Introducing swift-dependencies, a dependency injection library inspired by SwiftUI's "environment"

I’ve just come up against a sharp edge in using swift-dependencies which others may find useful to know, if it’s not obvious (it wasn’t to me at first). It’s not a direct issue with swift-dependencies, but something that happens naturally if you’re using the library and using something along the lines of Point-Free’s 'tree of view models' setup for an app.

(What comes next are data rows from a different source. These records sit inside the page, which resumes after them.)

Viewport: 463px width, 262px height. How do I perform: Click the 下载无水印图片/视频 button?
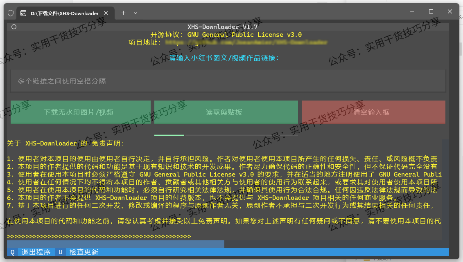80,112
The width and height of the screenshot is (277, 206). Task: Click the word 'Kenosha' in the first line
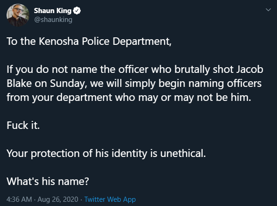59,42
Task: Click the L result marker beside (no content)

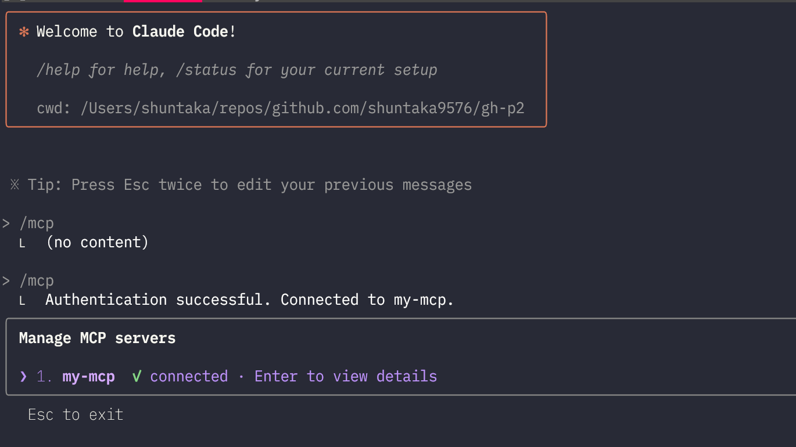Action: 22,244

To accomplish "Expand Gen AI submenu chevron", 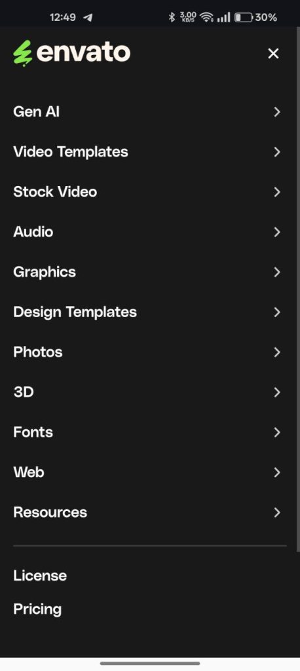I will click(x=277, y=111).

Given a dependency with a long-running publisher endpoint:

public struct Authentication {
    // [...]
    public var updates: AnyPublisher<User?, Never>
}

Naturally you’re going to subscribe to that in your view models to keep any user-related state current:

@MainActor public final class ProfileModel: ObservableObject {
    @Dependency(\.authentication) var authentication
    @Published var isSignedIn = false
    
    public init() {
        Task {
            for await user in authentication.updates.values {
                isSignedIn = user != nil
            }       
        }
    }

    deinit {
        print("I’m called when the profile screen is dismissed, right?")
    }
}

In fact, the profile model never gets released when its parent model changes destination it because there’s a retain cycle in the task here, which implicitly captures self through authentication and isSignedIn.

You can do one of two things. You can start adding capture groups to all your tasks:

Task { [weak self, authentication] in
    for await user in authentication.updates.values {
        self?.isSignedIn = user != nil
    }       
}

Personally I don’t like this because it’s so easy to miss the self?. on a property inside the task.

The other option which makes a lot more sense is to use structured concurrency by adding SwiftUI’s task {} modifier to take care of the lifetime of the task. You can then capture self as much as you like and it won’t matter because there’s a definite point at runtime where the task will be cancelled and all your self references go away safely before deinit.

// ProfileModel.swift
// [...]
func trackUserUpdates() async {
    for await user in authentication.updates.values {
        isSignedIn = user != nil
    }
}

// ProfileScreen.swift
// [...]
var body: some View {
    Text("Profile Screen")
        .task { await model.trackUserUpdates() }
}

This is probably super-obvious to many users, but it took me a while to notice the problem. The one thing I’m not sure about is that not starting the task automatically in init means that during testing creating an instance of the model doesn’t immediately set up all the expected state (notably if the underlying update publisher is using a CurrentValueSubject or equivalent so that your model would usually get an immediate initial value). You have to start and stop that task manually rather than it just coming along for the ride as the model is inited and released. Maybe that’s ok? Maybe having long-running task publishers in dependencies is an anti-pattern? But what’s the alternative for external things that change like auth states and data stores? I’d love to hear from anyone else working with this setup.